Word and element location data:

◆ ◆ ◆ ◆

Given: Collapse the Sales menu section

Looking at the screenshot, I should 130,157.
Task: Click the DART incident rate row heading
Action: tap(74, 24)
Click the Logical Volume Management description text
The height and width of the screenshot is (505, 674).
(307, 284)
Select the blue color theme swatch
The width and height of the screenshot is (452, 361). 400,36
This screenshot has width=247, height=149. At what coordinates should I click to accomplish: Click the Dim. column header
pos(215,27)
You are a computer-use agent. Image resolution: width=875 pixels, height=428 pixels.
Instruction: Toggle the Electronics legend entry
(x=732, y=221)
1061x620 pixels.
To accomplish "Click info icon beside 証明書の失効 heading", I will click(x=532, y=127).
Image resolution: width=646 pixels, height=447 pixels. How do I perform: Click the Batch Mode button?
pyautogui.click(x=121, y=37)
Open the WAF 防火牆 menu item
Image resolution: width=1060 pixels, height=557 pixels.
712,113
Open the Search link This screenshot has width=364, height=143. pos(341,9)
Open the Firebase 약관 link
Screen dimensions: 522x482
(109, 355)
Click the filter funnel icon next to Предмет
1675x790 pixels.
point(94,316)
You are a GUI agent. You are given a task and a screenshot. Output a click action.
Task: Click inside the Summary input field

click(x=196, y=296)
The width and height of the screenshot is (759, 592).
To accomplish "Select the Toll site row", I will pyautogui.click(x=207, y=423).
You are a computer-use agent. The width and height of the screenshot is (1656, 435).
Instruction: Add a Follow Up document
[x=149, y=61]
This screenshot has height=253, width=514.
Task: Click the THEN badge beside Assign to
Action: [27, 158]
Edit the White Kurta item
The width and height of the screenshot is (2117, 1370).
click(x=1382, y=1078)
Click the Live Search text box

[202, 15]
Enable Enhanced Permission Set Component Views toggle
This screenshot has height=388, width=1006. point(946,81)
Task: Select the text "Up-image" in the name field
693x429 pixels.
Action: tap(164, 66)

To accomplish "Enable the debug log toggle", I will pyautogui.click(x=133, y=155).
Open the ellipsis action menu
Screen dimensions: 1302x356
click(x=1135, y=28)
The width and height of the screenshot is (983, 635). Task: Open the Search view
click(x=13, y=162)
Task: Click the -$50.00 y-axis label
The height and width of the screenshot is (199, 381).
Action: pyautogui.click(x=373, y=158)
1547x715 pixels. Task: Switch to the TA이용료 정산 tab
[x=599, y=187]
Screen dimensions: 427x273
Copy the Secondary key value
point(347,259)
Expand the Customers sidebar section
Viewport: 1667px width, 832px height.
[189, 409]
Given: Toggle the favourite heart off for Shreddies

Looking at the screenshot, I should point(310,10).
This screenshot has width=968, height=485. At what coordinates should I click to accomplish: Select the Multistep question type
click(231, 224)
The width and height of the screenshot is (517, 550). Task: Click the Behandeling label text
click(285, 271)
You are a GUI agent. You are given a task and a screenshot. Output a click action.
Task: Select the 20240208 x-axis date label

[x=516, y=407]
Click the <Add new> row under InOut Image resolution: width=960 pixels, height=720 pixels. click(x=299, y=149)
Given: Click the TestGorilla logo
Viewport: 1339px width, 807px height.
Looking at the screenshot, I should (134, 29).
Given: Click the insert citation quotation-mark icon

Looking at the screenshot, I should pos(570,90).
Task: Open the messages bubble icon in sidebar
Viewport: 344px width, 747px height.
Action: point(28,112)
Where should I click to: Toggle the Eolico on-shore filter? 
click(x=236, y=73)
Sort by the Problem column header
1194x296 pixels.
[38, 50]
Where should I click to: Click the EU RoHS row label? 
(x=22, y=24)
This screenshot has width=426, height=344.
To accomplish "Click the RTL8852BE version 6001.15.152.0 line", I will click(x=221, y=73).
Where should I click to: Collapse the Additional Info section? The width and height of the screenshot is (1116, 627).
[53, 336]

◆ ◆ ◆ ◆

* _EXERCISE GOAL_: Write out everything from the line containing "Where should I click to: Collapse" down to the end of the records again, requests included, and offset every coordinate in the answers by adding 65 to it.

* _SOLUTION_:
Where should I click to: Collapse the Additional Info section? The width and height of the screenshot is (1116, 627).
[118, 401]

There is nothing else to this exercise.